Glossary
Machine Learning
Machine learning (ML) is a discipline of artificial intelligence (AI) that provides IT systems with the ability to independently learn from data and find solutions to problems, without explicit programming. ML uses algorithms to observe, uncover and extract critical patterns from data and then act upon it, using the knowledge and experience it gains over time from studying high volumes of data to teach, improve and optimize the performance of its computing models.
Advancements in processing power have made the development and running of complex mathematical machine learning models far more accessible to the average business user today. Several modern day analytical solutions have since combined self-service BI capabilities in conjunction with AI and machine learning to better enable users to instantly identify outliers, spot trends, automate analytical model building and enhance strategic decision-making.
What is machine learning used for?
Machine learning excels in its capacity to facilitate the extraction of valuable insights from data without human bias. Its use of automation and artificial intelligence enables analysts and regular business users to analyze vast volumes of data more efficiently and solve highly complex problems when traditional approaches, such as manual analysis and software engineering, fail.

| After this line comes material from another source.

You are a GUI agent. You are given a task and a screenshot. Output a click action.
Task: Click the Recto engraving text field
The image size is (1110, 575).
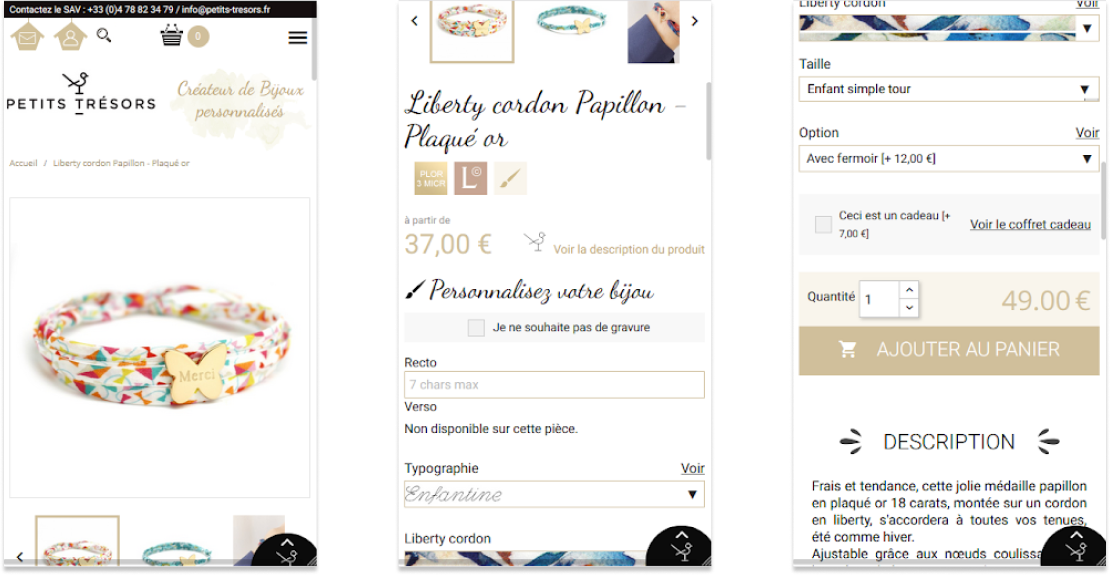[x=554, y=385]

Machine learning for software vendors and enterprises
Independent Software Vendors (ISVs) and enterprise organizations can leverage machine learning’s self-teaching algorithms to streamline the user’s analytical experience with their product significantly by automating various decision-making tasks. The instantaneous nature of ML allows business users to continuously enhance their self-service BI process, and frees up analysts and developers with more time to improve other core functions of the application.
Machine learning for business users
Machine learning enables business users to make the jump from data to insight much faster. They can use ML without having to seek assistance from their analyst team and without possessing advanced analytical skills to perform automated analysis, get answers to the questions they have of their data, and generate statistically relevant results in easy-to-understand and best practice visualizations and narratives. The actual implementation of machine learning in each business intelligence and analytics platform varies; in Yellowfin, for instance, Signals and Assisted Insights both leverage ML models to automate alerting and monitoring, and provide AI-assisted answers to user queries when exploring data, respectively.